While Nelson was playing bass as part of the Cherokee Cowboys, Price recorded his song “Night Life,” making it the title track for his 1963 album. The two would go on to record together several times, including the 1980 album San Antonio Rose, the 2003 project Run That by Me One More Time, and their 2007 album with Merle Haggard, Last of the Breed. Nelson and Price earned a Grammy for their duet “Lost Highway” in 2008.
“Their friendship played a part in this,” Gill says. “All this stuff has a deep, personal meaning. He and Willie were best buds, and these are just crazy great songs.”
Adding to the musical ties, Franklin and Gill worked with Price on his last album, Beauty Is…The Final Sessions, which released in 2014, just four months after Price’s death in December 2013, at the age of 87. Gill lent vocals to two tracks on the album. Franklin and Gill, as part of The Time Jumpers, also played an indelible role in another Price tribute project: Nelson’s 2016 album For the Good Times: A Tribute to Ray Price.
“The Time Jumpers were on about half of those songs and we cut a bunch of great shuffles and triple fiddles. Gill recalls, adding, “It was a great experience until [producer] Fred [Foster] called me and said, ‘I need you to sing harmony on about half of this record.’ I said, ‘That’s hard to do,’ and he said, ‘You’re the only man I know that can do it,’ so I gave it a whirl. I was doing like three words at a time. It was painstaking, but it was cool,” Gill says of the process of singing harmony to Nelson’s famously fluid vocal phrasing.
Franklin and Gill hope Sweet Memories will bring listeners deeper into Price’s works.
“I think that Ray’s legacy will be how much he changed music,” Franklin says. “Everybody was following him because he was a singer. When he put strings on, you had Faron Young, you had everybody else doing the same thing. I think there are new artists now, like Ernest, who want to know about the past, and have a deep respect for older artists. Hopefully this record will say, ‘Hey, it’s worth looking at these songs.’ And there are a lot of great singers out there, but the songs they sing are really wordy.

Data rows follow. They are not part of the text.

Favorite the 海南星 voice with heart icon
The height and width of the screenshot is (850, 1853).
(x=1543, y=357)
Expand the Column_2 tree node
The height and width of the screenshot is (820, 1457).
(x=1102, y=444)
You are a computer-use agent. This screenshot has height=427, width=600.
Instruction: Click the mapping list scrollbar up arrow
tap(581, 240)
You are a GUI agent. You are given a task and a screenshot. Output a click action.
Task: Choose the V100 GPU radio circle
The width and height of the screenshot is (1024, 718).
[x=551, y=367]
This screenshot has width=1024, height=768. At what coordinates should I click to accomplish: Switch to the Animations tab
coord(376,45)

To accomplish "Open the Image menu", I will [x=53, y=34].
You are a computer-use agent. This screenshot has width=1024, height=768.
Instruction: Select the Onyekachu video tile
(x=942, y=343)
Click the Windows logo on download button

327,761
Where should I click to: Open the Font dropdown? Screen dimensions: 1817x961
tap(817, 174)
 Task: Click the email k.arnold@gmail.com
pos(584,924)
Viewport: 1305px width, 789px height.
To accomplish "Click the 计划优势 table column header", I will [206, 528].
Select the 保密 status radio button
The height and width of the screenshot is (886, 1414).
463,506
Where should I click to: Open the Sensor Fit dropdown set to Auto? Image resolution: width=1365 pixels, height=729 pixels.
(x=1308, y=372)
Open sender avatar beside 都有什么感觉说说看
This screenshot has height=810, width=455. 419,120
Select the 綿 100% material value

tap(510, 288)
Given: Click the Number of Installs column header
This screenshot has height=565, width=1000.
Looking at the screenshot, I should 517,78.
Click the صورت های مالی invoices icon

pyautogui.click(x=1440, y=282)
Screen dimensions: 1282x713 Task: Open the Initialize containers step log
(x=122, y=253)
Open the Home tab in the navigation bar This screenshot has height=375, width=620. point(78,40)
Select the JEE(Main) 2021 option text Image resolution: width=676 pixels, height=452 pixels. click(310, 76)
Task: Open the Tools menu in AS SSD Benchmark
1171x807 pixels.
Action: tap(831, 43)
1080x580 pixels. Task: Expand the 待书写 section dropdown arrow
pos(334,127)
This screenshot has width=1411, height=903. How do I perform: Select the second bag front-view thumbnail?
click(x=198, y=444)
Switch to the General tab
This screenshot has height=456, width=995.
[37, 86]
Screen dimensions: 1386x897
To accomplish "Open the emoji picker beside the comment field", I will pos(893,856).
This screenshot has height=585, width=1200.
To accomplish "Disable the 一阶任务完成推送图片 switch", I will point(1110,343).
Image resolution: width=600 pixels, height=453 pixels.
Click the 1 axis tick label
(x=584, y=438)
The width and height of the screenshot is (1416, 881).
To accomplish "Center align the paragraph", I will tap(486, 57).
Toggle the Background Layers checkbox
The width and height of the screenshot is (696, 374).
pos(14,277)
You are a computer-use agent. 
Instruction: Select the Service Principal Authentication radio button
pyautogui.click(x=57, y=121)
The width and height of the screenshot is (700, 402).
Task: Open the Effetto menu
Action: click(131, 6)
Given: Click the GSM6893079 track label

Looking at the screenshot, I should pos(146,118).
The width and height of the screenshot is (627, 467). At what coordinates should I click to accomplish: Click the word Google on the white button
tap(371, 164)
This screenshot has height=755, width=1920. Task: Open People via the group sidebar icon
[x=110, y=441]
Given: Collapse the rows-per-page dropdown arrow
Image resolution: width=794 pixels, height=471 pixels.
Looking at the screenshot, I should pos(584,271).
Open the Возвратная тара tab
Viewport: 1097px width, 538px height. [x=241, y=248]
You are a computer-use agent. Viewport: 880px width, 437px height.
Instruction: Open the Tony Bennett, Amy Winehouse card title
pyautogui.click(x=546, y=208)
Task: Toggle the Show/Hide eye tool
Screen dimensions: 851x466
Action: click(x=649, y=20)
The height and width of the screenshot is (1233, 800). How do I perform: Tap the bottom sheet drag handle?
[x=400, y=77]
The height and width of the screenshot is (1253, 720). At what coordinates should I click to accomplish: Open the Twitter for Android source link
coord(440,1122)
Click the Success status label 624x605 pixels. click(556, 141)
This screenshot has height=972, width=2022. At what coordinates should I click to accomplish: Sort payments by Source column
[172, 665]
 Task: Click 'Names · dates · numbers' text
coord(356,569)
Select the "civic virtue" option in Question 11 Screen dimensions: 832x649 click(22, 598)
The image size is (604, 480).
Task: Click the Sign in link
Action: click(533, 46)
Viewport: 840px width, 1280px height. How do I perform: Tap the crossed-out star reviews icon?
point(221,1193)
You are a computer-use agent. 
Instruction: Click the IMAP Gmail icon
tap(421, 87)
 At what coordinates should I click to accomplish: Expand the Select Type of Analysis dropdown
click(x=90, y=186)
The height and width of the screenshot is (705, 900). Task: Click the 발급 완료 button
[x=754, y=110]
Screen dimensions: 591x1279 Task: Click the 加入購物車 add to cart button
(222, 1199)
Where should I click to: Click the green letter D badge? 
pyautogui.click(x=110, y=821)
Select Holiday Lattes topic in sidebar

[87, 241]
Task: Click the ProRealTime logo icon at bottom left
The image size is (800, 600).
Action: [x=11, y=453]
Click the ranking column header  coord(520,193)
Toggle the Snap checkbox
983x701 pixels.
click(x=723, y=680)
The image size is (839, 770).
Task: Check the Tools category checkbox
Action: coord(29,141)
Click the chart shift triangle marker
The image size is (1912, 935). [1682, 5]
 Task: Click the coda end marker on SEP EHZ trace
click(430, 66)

It’d be nice every now and then, maybe they’ll slip a song in there and get influenced by Ray.”
Gill notes that Bakersfield and Sweet Memories are just the beginning of salutes by Franklin and him.
“We always intended on doing a series and we still have several in our back pocket that we’d love to do — George Jones, Conway [Twitty], Little Jimmy Dickens, are still kind of in the works of possibilities.”